Scottish Government Report — Extract

  • Extract from Official Scottish Government Report
  • Rural Economy and Connectivity Committee 15 May 2019
  • Reproduced from the Scottish Parliament Website

The Convener (Edward Mountain): I welcome Michael Matheson, Cabinet Secretary for Transport, Infrastructure and Connectivity, and Scottish Government officials Alasdair Graham, head of planning and design; Alison Irvine, director, transport strategy and analysis; Chris Wilcock, director, aviation, maritime freight and canals; and Andrew Mackie, head of rail franchising.
Given that we are so short of time, we will go straight to questions.

John Finnie (Highlands and Islands) (Green): Good morning, cabinet secretary. I have questions about the delay in the delivery of the new ferries. Have you received a response to your letter to Ferguson Marine Engineering Ltd that sets out the new programme and the cost of MV Glen Sannox and hull 802? If not, when do you expect to have that information?

The Cabinet Secretary for Transport, Infrastructure and Connectivity (Michael Matheson): Let me first apologise for the delay in arriving. If, after this part of the meeting, there are outstanding questions that need a response, I will of course be more than happy to provide the committee with a written response.
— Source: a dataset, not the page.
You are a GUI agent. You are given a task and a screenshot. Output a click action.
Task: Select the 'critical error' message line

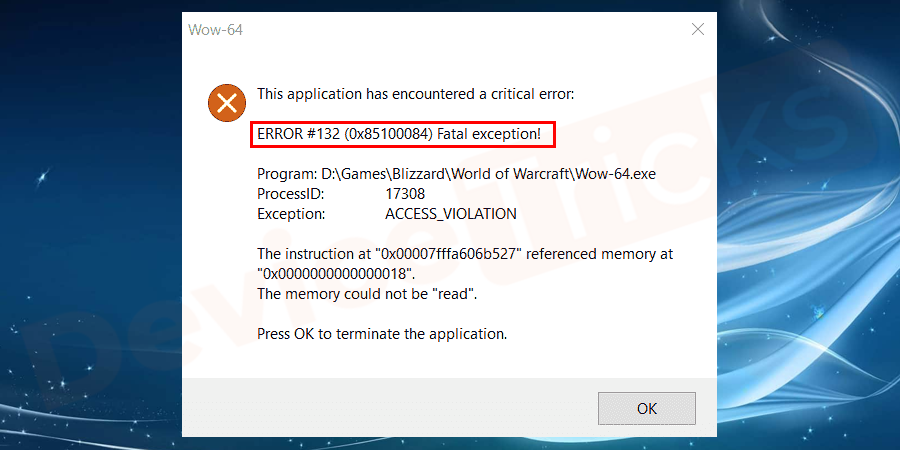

On John Finnie's question, at the beginning of May, the director of economic development in the Scottish Government received a response from FMEL to our request for further information on its planned programme. She has since had to go back to FMEL for further details on the timetable for the continuing work on both vessels and the associated costs, and she is waiting for those details to be provided.

John Finnie: Caledonian Maritime Assets Ltd has rejected a claim for additional costs from Ferguson Marine. Assuming that Ferguson Marine continues to claim those costs, how will the dispute resolution process progress and — this is important for my constituents — what impact will that have on the delivery of the ferries?

Michael Matheson: The committee will be aware that we have appointed someone to look at both sides of the dispute between CMAL and FMEL and to provide ministers with an impartial, independent view of the dispute. The process has already started and that work will probably take about four weeks to complete.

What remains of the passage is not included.